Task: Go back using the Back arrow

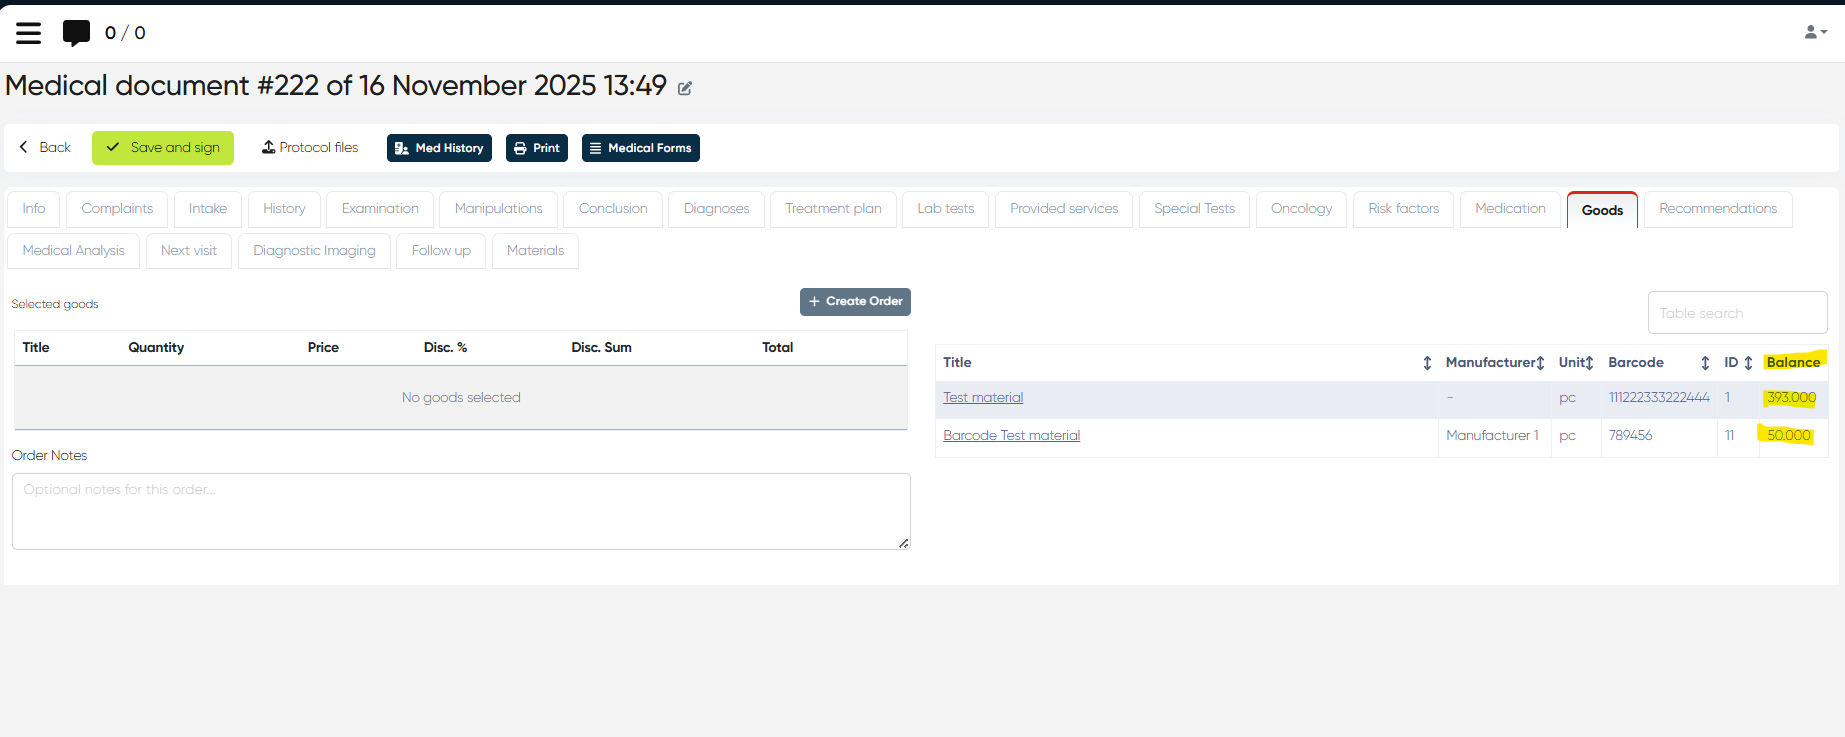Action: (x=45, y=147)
* * *
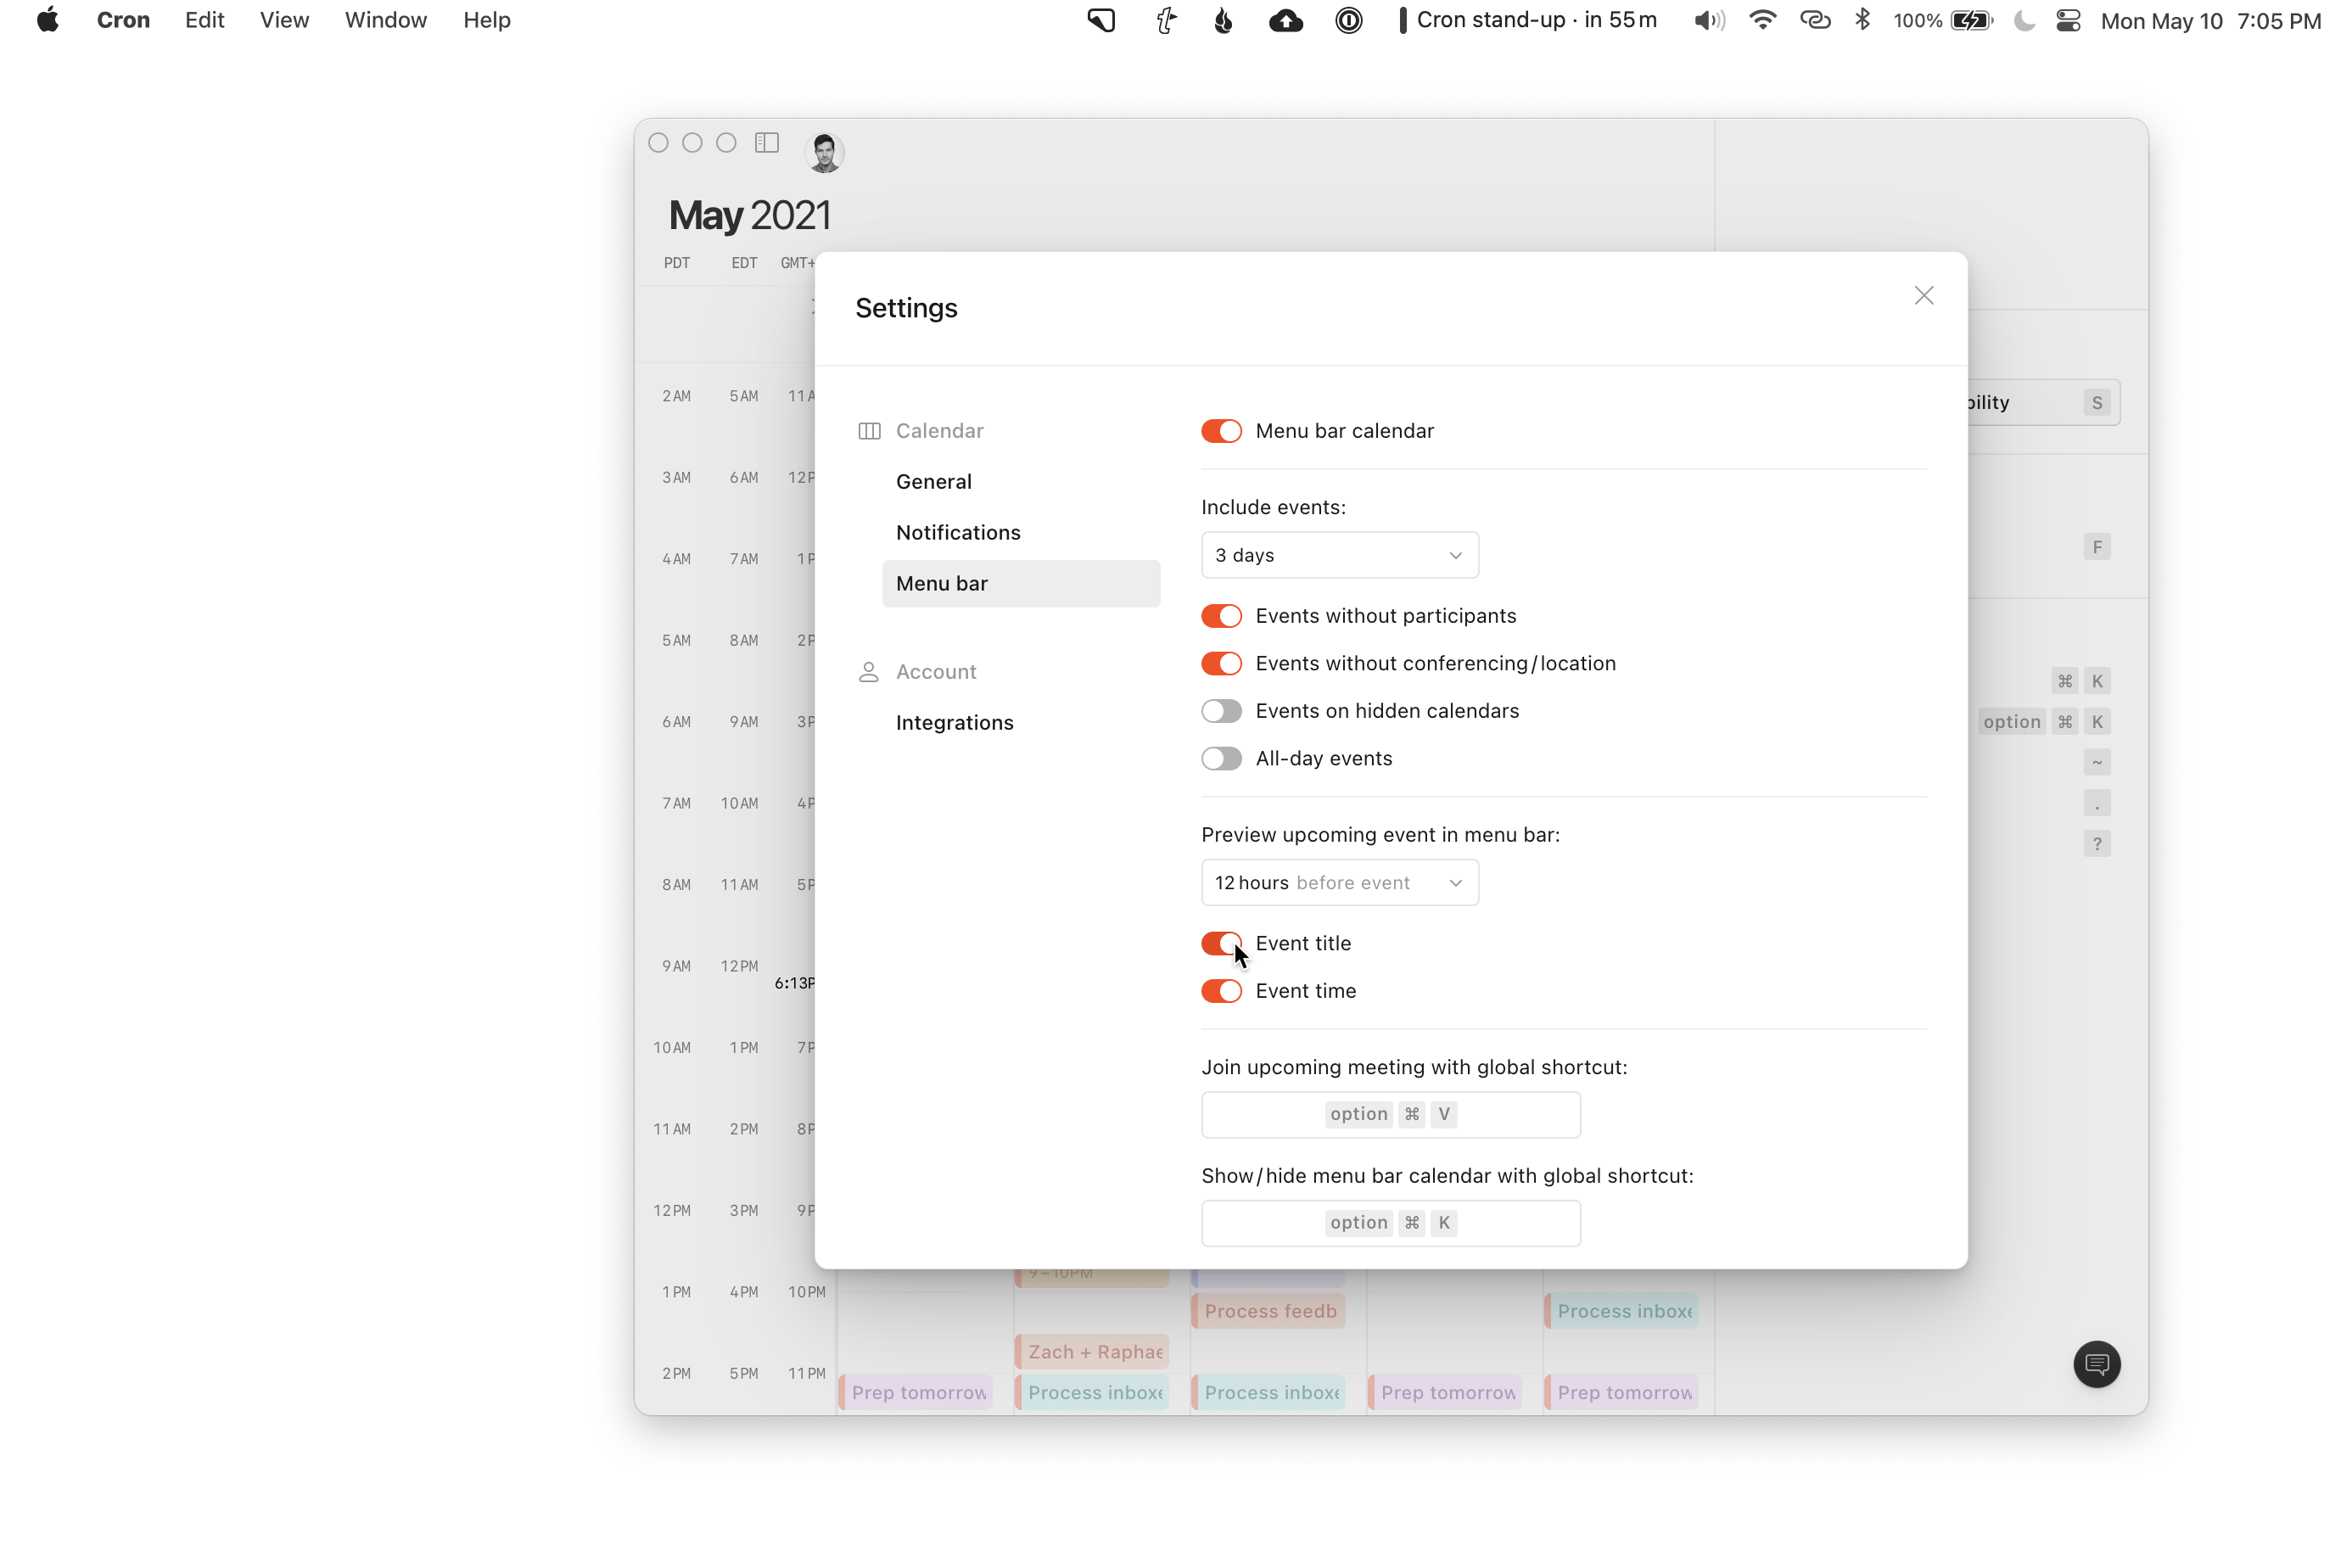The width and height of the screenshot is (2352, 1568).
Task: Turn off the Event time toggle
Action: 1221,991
--
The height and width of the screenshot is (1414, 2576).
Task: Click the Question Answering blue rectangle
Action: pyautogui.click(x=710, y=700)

■ Aim of the task:
Copy the data again word for word, starting at the line containing "The height and" and ending at the line containing "Action: pyautogui.click(x=710, y=700)".

■ Written reply:
The height and width of the screenshot is (1414, 2576).
Task: Click the Question Answering blue rectangle
Action: pyautogui.click(x=710, y=700)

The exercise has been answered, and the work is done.